- [Exercise input]:
----

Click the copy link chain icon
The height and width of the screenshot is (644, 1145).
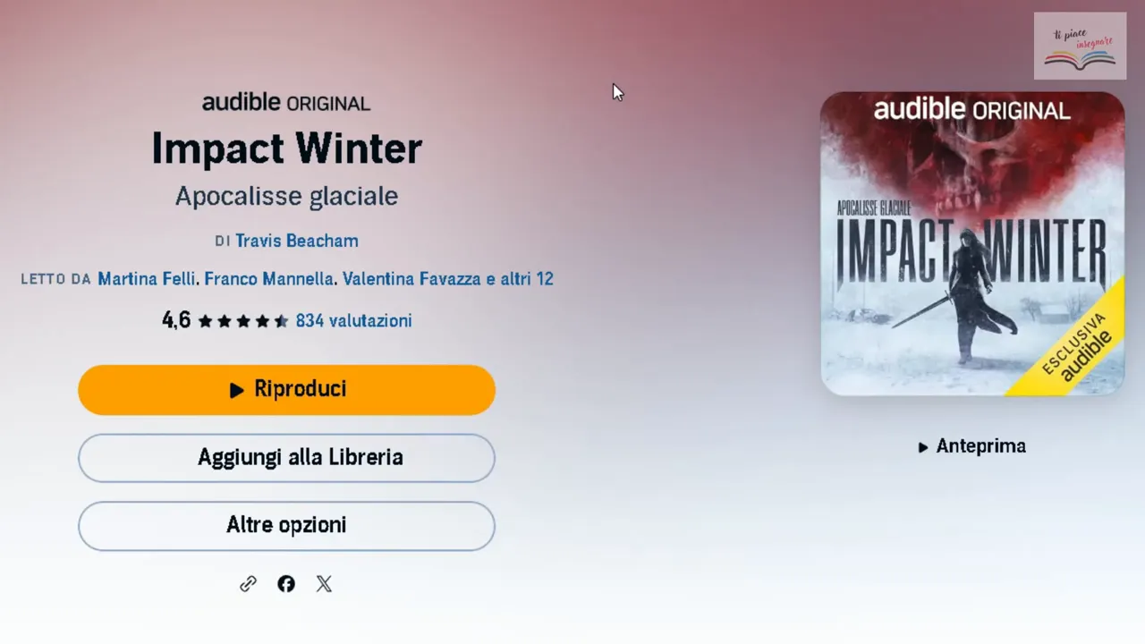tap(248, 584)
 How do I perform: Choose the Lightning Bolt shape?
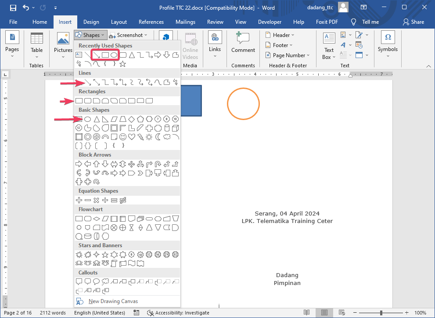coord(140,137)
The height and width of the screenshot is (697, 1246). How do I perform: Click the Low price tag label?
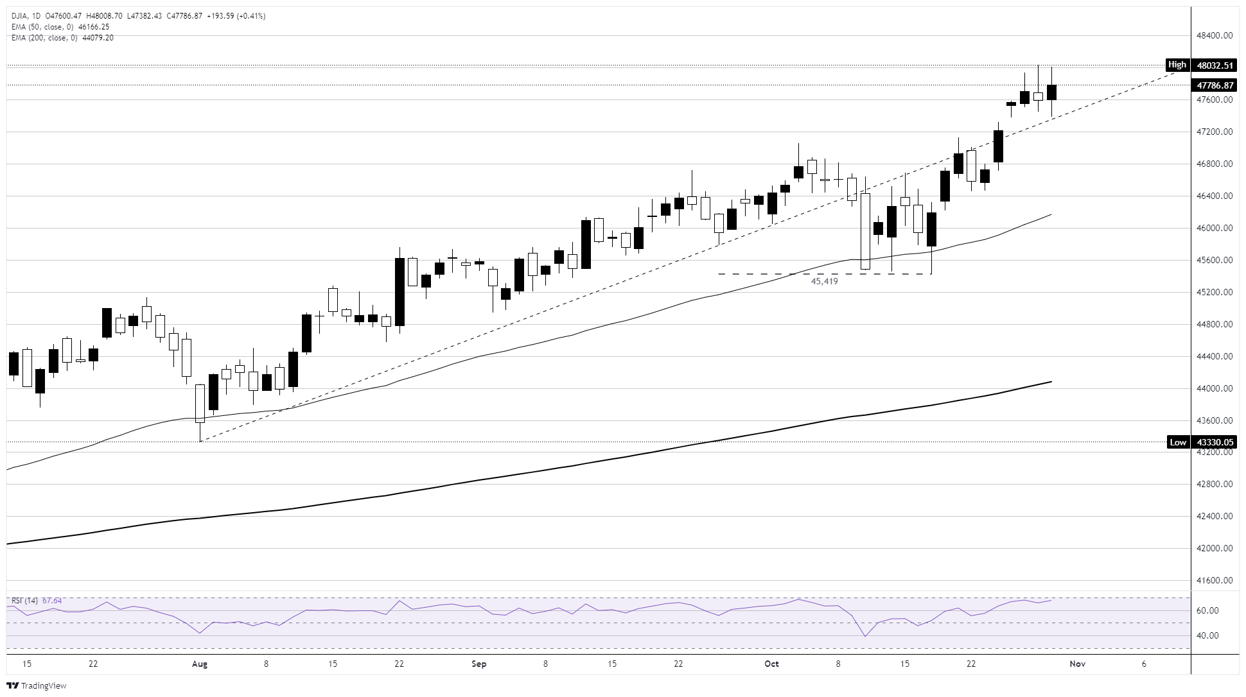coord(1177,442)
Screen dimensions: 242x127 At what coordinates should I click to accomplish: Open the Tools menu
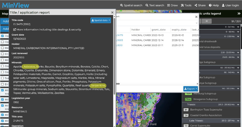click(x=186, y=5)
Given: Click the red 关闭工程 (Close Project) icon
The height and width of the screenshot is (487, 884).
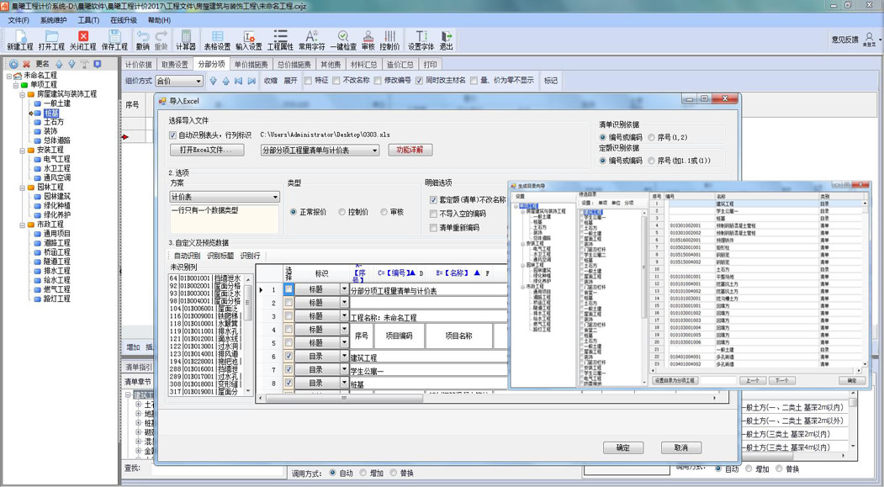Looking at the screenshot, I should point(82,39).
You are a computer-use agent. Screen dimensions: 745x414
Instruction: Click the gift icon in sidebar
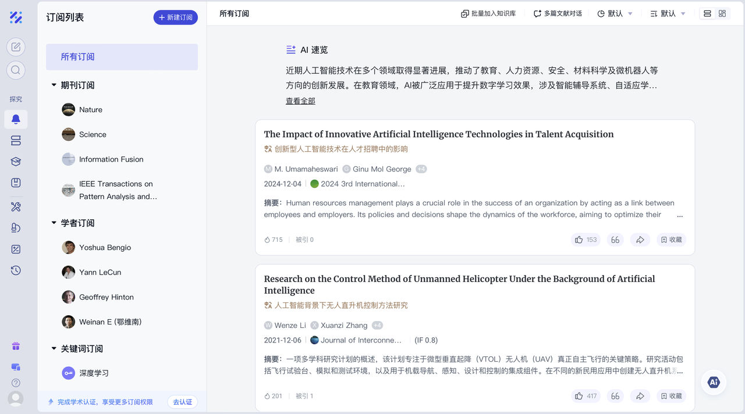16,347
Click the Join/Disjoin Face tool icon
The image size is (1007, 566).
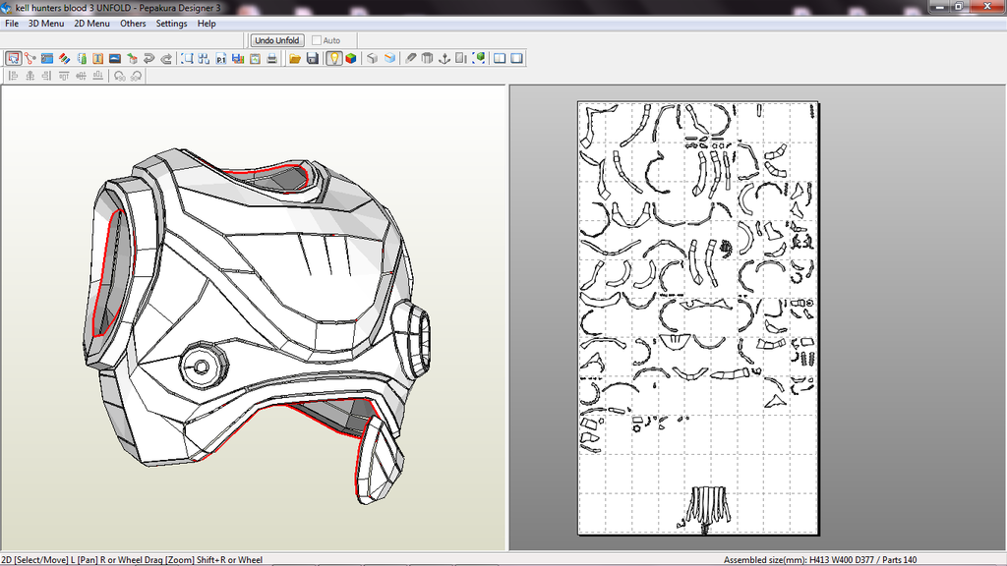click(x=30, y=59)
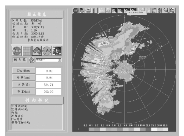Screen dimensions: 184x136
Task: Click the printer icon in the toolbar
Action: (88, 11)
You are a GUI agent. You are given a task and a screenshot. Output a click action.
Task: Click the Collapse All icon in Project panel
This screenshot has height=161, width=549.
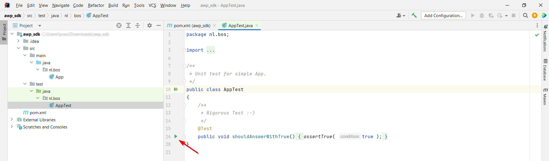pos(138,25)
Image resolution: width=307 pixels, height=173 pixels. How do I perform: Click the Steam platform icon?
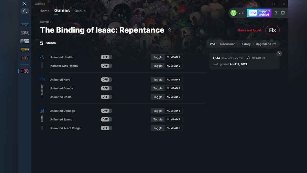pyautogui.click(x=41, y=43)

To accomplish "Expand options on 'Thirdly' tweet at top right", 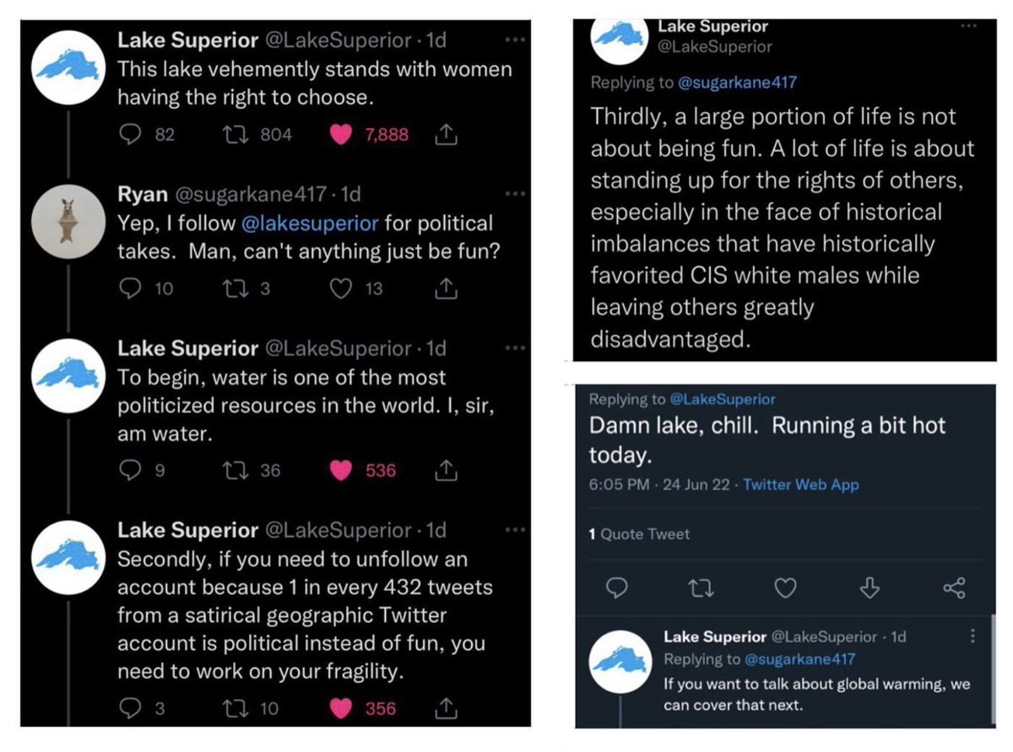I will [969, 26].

----

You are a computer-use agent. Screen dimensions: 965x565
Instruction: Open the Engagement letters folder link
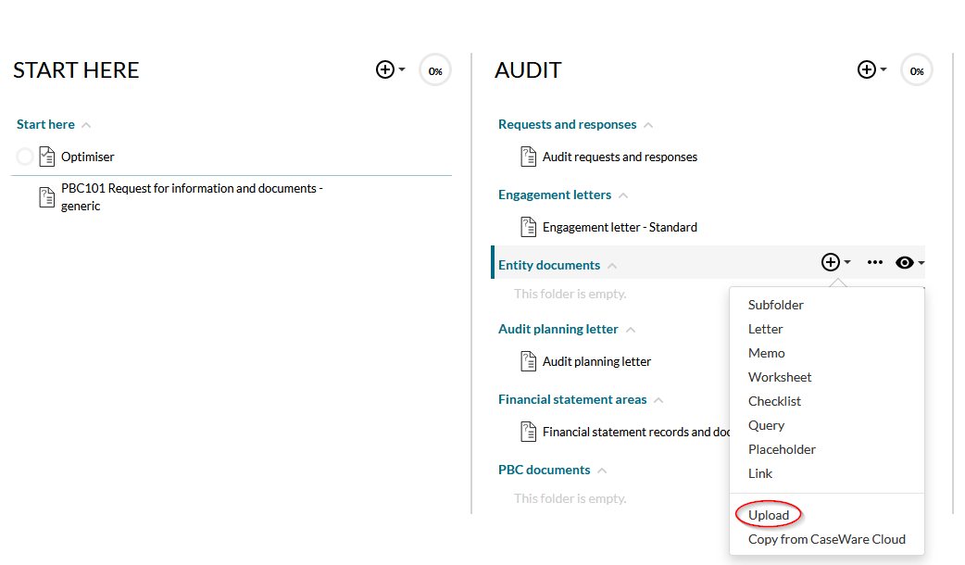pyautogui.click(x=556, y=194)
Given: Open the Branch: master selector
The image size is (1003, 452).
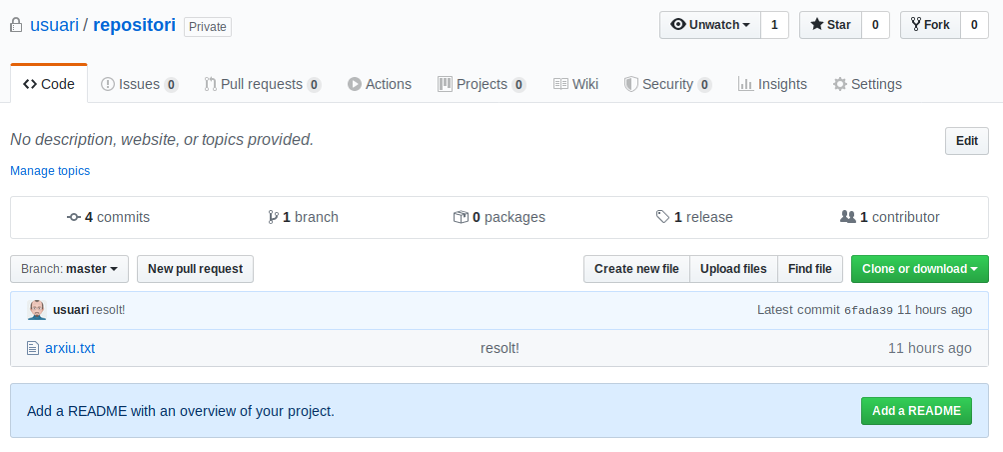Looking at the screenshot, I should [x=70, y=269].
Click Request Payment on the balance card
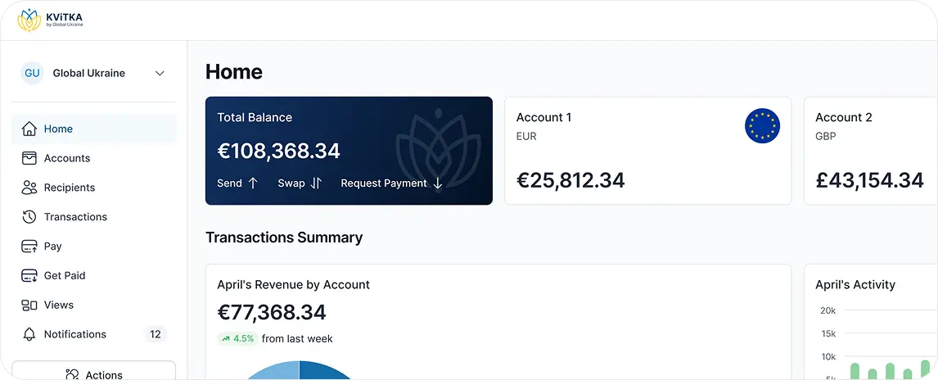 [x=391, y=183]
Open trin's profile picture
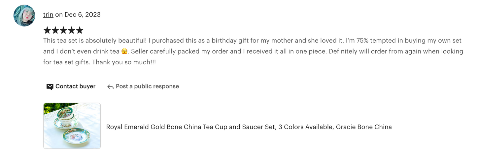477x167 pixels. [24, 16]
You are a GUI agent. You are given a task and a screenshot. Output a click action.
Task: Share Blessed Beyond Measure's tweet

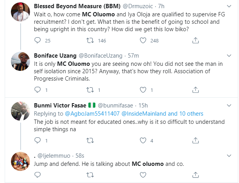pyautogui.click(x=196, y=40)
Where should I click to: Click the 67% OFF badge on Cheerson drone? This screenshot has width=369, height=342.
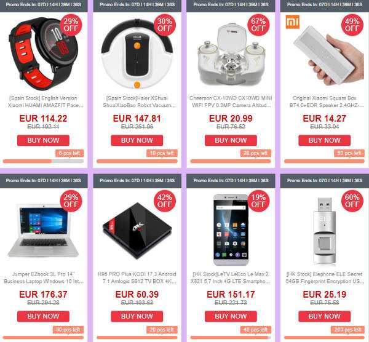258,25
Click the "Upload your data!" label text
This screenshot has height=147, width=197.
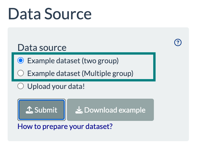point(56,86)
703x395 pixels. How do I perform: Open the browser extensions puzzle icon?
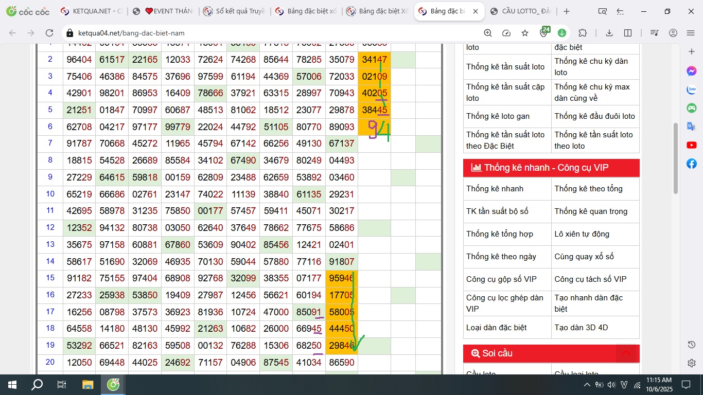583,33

----

- [What you need to do]: Scan the records for the word "Project". Copy each line where it turns up.

- [Solution for this task]:
Given: Click the red 关闭工程 (Close Project) icon
Task: Click the Collapse All icon in Project panel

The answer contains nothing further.